Metadata-Version: 2.1
Name: fastpivot
Version: 0.1.2
Summary: Fast implementation of pandas.pivot_table
Home-page: https://github.com/SethEBaldwin/fastpivot
Author: Seth Baldwin
Author-email: seth.e.baldwin@gmail.com
License: UNKNOWN
Project-URL: Bug Tracker, https://github.com/SethEBaldwin/fastpivot/issues
Description: # FastPivot
        A basic but fast reconstruction of pandas.pivot_table
        Contains two functions: fastpivot.pivot_table and fastpivot.pivot_sparse
        
        # Installation
        
        pip install -i https://pypi.org/simple/ fastpivot==0.1.0
        
        # Example
        
        import pandas as pd
        import numpy as np
        import time
        from fastpivot import pivot_table, pivot_sparse
        
        N_ROWS = 100000
        N_COLS = 1000
        N_IDX = 1000
        
        NAME_IDX = 'pivot_idx'
        NAME_COL = 'pivot_col'
        NAME_VALUE = 'value'
        
        col1 = ['idx{}'.format(x) for x in np.random.randint(0, N_IDX, size=N_ROWS)]

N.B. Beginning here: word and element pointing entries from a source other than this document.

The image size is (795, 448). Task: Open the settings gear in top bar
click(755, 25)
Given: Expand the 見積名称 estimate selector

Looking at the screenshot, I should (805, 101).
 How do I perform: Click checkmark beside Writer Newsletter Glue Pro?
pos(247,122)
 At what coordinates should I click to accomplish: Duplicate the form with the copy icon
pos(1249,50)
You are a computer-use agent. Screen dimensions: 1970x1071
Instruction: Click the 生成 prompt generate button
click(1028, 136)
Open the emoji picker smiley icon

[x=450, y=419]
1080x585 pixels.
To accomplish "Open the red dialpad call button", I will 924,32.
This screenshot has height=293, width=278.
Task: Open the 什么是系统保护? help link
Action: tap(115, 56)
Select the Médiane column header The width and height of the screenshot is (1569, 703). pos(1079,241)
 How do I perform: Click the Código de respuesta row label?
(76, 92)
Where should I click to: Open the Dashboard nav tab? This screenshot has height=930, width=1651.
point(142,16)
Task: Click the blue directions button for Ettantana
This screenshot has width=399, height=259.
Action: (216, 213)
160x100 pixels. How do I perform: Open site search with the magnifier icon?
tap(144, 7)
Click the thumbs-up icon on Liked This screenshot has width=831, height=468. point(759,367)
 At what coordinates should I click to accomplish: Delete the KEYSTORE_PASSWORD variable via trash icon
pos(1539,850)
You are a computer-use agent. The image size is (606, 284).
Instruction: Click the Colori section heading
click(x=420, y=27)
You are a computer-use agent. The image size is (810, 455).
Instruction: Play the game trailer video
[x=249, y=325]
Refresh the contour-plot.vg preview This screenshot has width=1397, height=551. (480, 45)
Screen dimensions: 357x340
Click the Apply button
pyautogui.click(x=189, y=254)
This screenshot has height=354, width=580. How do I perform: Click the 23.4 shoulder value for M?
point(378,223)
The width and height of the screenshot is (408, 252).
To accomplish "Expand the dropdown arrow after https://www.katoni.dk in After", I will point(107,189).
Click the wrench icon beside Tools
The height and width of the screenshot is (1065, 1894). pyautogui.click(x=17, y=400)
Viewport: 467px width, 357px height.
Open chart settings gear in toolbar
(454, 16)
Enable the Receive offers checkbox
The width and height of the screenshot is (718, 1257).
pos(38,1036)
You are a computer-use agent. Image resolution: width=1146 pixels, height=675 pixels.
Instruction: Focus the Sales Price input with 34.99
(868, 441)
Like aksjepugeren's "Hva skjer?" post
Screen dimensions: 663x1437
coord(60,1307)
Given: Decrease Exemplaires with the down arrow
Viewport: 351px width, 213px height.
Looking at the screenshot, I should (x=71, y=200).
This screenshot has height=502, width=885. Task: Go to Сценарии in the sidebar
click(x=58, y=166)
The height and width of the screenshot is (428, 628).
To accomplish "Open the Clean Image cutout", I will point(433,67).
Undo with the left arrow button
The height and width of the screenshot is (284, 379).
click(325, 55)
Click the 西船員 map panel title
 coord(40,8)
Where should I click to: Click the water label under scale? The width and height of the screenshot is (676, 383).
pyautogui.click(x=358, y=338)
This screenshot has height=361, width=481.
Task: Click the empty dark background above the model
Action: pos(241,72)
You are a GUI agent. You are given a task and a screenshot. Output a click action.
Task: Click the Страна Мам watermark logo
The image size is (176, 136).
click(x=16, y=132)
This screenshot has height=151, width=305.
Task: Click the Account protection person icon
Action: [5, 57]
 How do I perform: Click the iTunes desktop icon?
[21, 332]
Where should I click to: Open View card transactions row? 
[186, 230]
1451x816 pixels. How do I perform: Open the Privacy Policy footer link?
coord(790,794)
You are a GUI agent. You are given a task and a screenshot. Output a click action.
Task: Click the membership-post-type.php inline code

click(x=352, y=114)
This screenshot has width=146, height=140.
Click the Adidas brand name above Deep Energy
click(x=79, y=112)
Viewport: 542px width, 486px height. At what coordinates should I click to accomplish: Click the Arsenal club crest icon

        col2 = ['col{}'.format(x) for x in np.random.randint(0, N_COLS, size=N_ROWS)]
        col3 = [x for x in np.random.normal(size=N_ROWS)]
        
        data = np.transpose([col1, col2, col3])
        df = pd.DataFrame(data, columns=[NAME_IDX, NAME_COL, NAME_VALUE], index=range(len(data)))
        df[NAME_VALUE] = df[NAME_VALUE].astype(np.float64)
        print(df)
        
        msg = 'cython'
        tick = time.perf_counter()
        pivot_cython = pivot_table(df, index=NAME_IDX, columns=NAME_COL, values=NAME_VALUE, fill_value=0.0, aggfunc='sum')
        print(msg, time.perf_counter() - tick)
        print(pivot_cython)
        
        msg = 'pandas'
        tick = time.perf_counter()
        pivot_pandas = df.pivot_table(index=NAME_IDX, columns=NAME_COL, values=NAME_VALUE, fill_value=0.0, aggfunc='sum')
        print(msg, time.perf_counter() - tick)
        print(pivot_pandas)
        
        msg = 'sparse'
        tick = time.perf_counter()
        pivot_sparse_df = pivot_sparse(df, index=NAME_IDX, columns=NAME_COL, values=NAME_VALUE, fill_value=0.0)
        print(msg, time.perf_counter() - tick)
        print(pivot_sparse_df)
        
        # Benchmarks
        
        Computed using AMD Ryzen 5 2600 CPU and 16 GB RAM.  
        Time is in denoted in seconds.  
        NaN indicates either the function is not capable of doing the computation or the function ran out of memory.  
        
        N_ROWS denotes the number of rows in the input dataframe.  
        N_COLS denotes the number of distinct values in the column which is passed as the columns argument.  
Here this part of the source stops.